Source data
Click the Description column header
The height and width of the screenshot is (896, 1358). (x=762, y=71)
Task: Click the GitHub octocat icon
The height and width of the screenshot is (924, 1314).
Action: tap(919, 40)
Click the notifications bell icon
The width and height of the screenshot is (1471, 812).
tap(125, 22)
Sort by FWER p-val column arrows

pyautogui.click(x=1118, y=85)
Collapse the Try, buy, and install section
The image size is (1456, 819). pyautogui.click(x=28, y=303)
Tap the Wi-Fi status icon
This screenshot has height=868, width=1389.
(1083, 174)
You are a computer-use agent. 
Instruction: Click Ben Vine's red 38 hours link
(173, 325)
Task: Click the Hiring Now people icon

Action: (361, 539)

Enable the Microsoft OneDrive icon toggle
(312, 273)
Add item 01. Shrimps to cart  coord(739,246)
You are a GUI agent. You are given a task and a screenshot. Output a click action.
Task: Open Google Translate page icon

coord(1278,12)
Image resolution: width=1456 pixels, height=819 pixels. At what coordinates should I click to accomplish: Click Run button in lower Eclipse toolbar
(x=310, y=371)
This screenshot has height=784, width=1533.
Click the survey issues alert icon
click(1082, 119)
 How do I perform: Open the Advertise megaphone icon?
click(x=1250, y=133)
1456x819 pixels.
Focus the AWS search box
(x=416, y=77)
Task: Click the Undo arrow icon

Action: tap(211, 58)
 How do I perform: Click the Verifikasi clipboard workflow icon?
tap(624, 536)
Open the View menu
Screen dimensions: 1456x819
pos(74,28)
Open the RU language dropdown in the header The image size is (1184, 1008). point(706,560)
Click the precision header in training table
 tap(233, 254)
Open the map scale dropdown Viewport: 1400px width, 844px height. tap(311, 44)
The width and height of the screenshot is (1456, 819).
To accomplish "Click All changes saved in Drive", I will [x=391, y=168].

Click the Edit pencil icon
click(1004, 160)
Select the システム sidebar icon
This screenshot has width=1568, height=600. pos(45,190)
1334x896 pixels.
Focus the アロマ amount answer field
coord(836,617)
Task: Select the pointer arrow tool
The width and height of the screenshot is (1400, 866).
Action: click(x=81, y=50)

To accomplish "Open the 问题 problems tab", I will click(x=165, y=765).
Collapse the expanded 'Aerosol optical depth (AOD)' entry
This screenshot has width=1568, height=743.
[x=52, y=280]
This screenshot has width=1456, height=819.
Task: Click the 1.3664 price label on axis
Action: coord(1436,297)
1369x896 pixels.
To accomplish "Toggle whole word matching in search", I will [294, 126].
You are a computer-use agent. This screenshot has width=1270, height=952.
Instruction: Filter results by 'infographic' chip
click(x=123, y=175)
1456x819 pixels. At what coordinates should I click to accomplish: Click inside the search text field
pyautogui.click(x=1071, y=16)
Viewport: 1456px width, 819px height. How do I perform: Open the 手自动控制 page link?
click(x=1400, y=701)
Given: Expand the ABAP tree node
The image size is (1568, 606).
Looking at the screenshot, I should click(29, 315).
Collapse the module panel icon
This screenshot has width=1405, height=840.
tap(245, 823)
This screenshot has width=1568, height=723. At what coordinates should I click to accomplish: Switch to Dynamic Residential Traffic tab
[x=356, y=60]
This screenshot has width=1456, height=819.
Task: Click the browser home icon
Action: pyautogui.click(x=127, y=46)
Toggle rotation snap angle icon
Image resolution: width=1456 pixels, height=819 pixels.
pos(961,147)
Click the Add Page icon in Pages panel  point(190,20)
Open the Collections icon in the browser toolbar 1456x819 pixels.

(PROBLEM STATEMENT): Your task is to reproduce each entry exactly.

(RESULT):
Click the Description column header
The height and width of the screenshot is (896, 1358). (x=762, y=71)
Task: Click the GitHub octocat icon
The height and width of the screenshot is (924, 1314).
Action: tap(919, 40)
Click the notifications bell icon
The width and height of the screenshot is (1471, 812).
tap(125, 22)
Sort by FWER p-val column arrows

pyautogui.click(x=1118, y=85)
Collapse the Try, buy, and install section
The image size is (1456, 819). pyautogui.click(x=28, y=303)
Tap the Wi-Fi status icon
This screenshot has height=868, width=1389.
(1083, 174)
You are a computer-use agent. 
Instruction: Click Ben Vine's red 38 hours link
(173, 325)
Task: Click the Hiring Now people icon

Action: (361, 539)

Enable the Microsoft OneDrive icon toggle
(312, 273)
Add item 01. Shrimps to cart  coord(739,246)
You are a GUI agent. You are given a task and a screenshot. Output a click action.
Task: Open Google Translate page icon

coord(1278,12)
Image resolution: width=1456 pixels, height=819 pixels. At what coordinates should I click to accomplish: Click Run button in lower Eclipse toolbar
(x=310, y=371)
This screenshot has height=784, width=1533.
Click the survey issues alert icon
click(1082, 119)
 How do I perform: Open the Advertise megaphone icon?
click(x=1250, y=133)
1456x819 pixels.
Focus the AWS search box
(x=416, y=77)
Task: Click the Undo arrow icon

Action: tap(211, 58)
 How do I perform: Click the Verifikasi clipboard workflow icon?
tap(624, 536)
Open the View menu
Screen dimensions: 1456x819
pos(74,28)
Open the RU language dropdown in the header The image size is (1184, 1008). point(706,560)
Click the precision header in training table
 tap(233, 254)
Open the map scale dropdown Viewport: 1400px width, 844px height. tap(311, 44)
The width and height of the screenshot is (1456, 819).
To accomplish "Click All changes saved in Drive", I will [x=391, y=168].

Click the Edit pencil icon
click(1004, 160)
Select the システム sidebar icon
This screenshot has width=1568, height=600. pos(45,190)
1334x896 pixels.
Focus the アロマ amount answer field
coord(836,617)
Task: Select the pointer arrow tool
The width and height of the screenshot is (1400, 866).
Action: click(x=81, y=50)

To accomplish "Open the 问题 problems tab", I will click(x=165, y=765).
Collapse the expanded 'Aerosol optical depth (AOD)' entry
This screenshot has width=1568, height=743.
[x=52, y=280]
This screenshot has width=1456, height=819.
Task: Click the 1.3664 price label on axis
Action: coord(1436,297)
1369x896 pixels.
To accomplish "Toggle whole word matching in search", I will [294, 126].
You are a computer-use agent. This screenshot has width=1270, height=952.
Instruction: Filter results by 'infographic' chip
click(x=123, y=175)
1456x819 pixels. At what coordinates should I click to accomplish: Click inside the search text field
pyautogui.click(x=1071, y=16)
Viewport: 1456px width, 819px height. How do I perform: Open the 手自动控制 page link?
click(x=1400, y=701)
Given: Expand the ABAP tree node
The image size is (1568, 606).
Looking at the screenshot, I should click(29, 315).
Collapse the module panel icon
This screenshot has width=1405, height=840.
tap(245, 823)
This screenshot has width=1568, height=723. At what coordinates should I click to accomplish: Switch to Dynamic Residential Traffic tab
[x=356, y=60]
This screenshot has width=1456, height=819.
Task: Click the browser home icon
Action: pyautogui.click(x=127, y=46)
Toggle rotation snap angle icon
Image resolution: width=1456 pixels, height=819 pixels.
pos(961,147)
Click the Add Page icon in Pages panel  point(190,20)
Open the Collections icon in the browser toolbar 1456x819 pixels.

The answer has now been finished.